The PYU works to support and reinforce the values and ideals of the African Union (AU), mainly the fostering of Unity, Peace, Democracy, Sustained Development and African Integration.

Objectives of PYU:

1. Strive to inform, mobilize and build capacity of youths in Africa to be active players in the economic, social, political as well as cultural development processes in the continent;

2. Champion and advance democratic development process in Africa that do not seek to undermine or reverse the democratic dividends that we have earned as a continent;

3. To ensure compliance and effective implementation of the Africa Youth Charter as well as other instruments developed by the African Union, particularly those in favor of youth;

4. To strive as the interlocutor of the Regional Economic Communities of the African Union Commission and the Agencies of the United Nations, as well as other partners, for issues related to African youth, mainly in the formation, implementation, monitoring and the evaluation of the national youth policies in Africa;

5. To create synergy between African youth organizations in favor of the promotion, the popularization and the implementation of the African Youth Charter;

6. To strengthen and develop partnership with National, Regional and International NGOs and the African civil society as a whole in conformity with PYU principles;

7. To reinforce, diversify and consolidate international partnership and cooperation within the youth movement.

 

Brief History of the Pan African Youth Union (PYU)

Introduction

The Pan African Youth Movement (PYM), the predecessor of the Pan African Youth Union (PYU), was established on April 26, 1962 in Conakry, Guinea where it kept its head office until 1967, when it was transferred to Algiers, Algeria.
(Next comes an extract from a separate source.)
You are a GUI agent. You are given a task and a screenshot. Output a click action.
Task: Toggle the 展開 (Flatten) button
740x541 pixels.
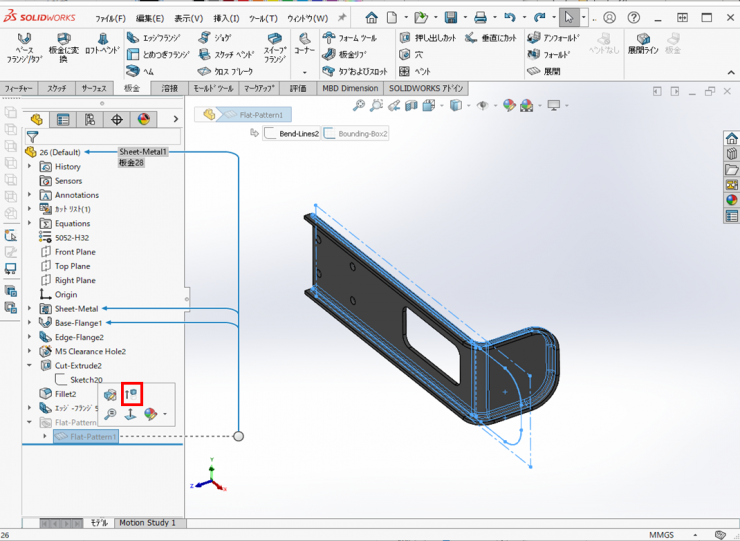pyautogui.click(x=545, y=71)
The PYM was then composed of youth branches of political parties and mainly the youth branches of liberation movements. The PYM was instrumental in mobilizing young people in Africa to take part in the liberation struggle of Africa, a role it played so well. It was also adopted by the OAU to become a specialized agent until its eventual transformation to the AU. The events over the years with the eventual attainment of the independence of most African states, was marked by the end of apartheid in South Africa. With the advent of independence and the change of the political landscape in Africa through the introduction of multi-party states, the PYM slowly lost its relevance. There was therefore the need for an overhaul of the PYM, its mandate and its members to make them responsive to the needs of young people in post-colonial Africa. Due to the political processes taking place in Africa, the need to transform the PYM became dire and the process inevitable.

 

PYU between 2003 and 2008

The 1st Congress of the PYU was held in 2003, in Windhoek, Namibia that took the decision to transform the PYM to the PYU, with its members being National Youth Councils or similar youth coordinating structures in countries. The congress elected the following 17 countries into its Executive Committee: Algeria, Angola, Congo, D.R of Congo, the Central African Republic, Libya, Mali, Namibia, Nigeria, Sahara, Senegal, South Africa, Sudan, Tanzania, Tunisia, Uganda and Zimbabwe. The following were elected as members of the General Secretariat: Angola as Secretary General, Algeria, Namibia, Libya, Congo, Senegal and Tanzania.

 

The organization then was faced with financial challenges, and the need for it to be recognized as the continental linchpin for youth development. Despite the challenges, PYU conducted its operations successfully under these conditions.

 

In 2006, the African Union adopted the 1st of November, the day the PYU was transformed from PYM to PYU, as Africa Youth Day. This is a day which has gained prominence over the years on the African governments’ calendar, being commemorated around the whole of Africa. Subsequently, the African Union Heads of States and Governments took a decision to have the PYU adopted as a recognized structure of the African Union, as was the PYM with the OAU. At this juncture, the African Union committed itself to the revitalization of the PYU, a process that is still going on. This was the state of PYU as it moved towards its 2nd congress.

 

From the 2nd Congress to Now

The PYU held its 2nd Congress in 2008 in Congo Brazzaville, with the assistance of the African Union Commission and elected its new leadership. The 2nd Congress amended the Statutes and took the decision to enlarge the Bureau through the introduction of the Presidency and its Deputies. The coordination of PYU activities in the regions was entrusted to the Vice Presidents. Today the PYU is lead by the President and the General Secretariat by the Secretary General. The following countries were elected into the Executive Committee: Nigeria as President; Algeria, Mali, South Africa, Ethiopia and Gabon as Vice-Presidents; Angola as Secretary General; Libya, Senegal, Sudan, Congo, Djibouti and Zimbabwe as Deputy Secretary Generals.

 

The Congress also took the decision to move the Headquarters of the PYU from Algiers, Algeria, where it had been for 42 years, to Khartoum, Sudan, in efforts of brining a new impetus and strengthening the revitalization process of the PYU. Currently the PYU is the only focal point of the African Union on youth development. The delay in the transfer of the Headquarters has seen the organization under perform. Now the PYU has established itself in Khartoum, where it had its 3rd Congress from the 2nd to 5th of December 2011. No one can argue how relevant the PYU has become in the region and the need to have it being the collective voice through which young people in Africa speak.

 

In the 3rd Congress, the following countries were elected into the Executive Committee: South Africa as President; Egypt, Namibia, Senegal, Gabon and Eritrea as Vice-Presidents; Mali as Secretary General; Libya, Zimbabwe, Nigeria, Congo, South Sudan and Sudan as Deputy Secretary Generals.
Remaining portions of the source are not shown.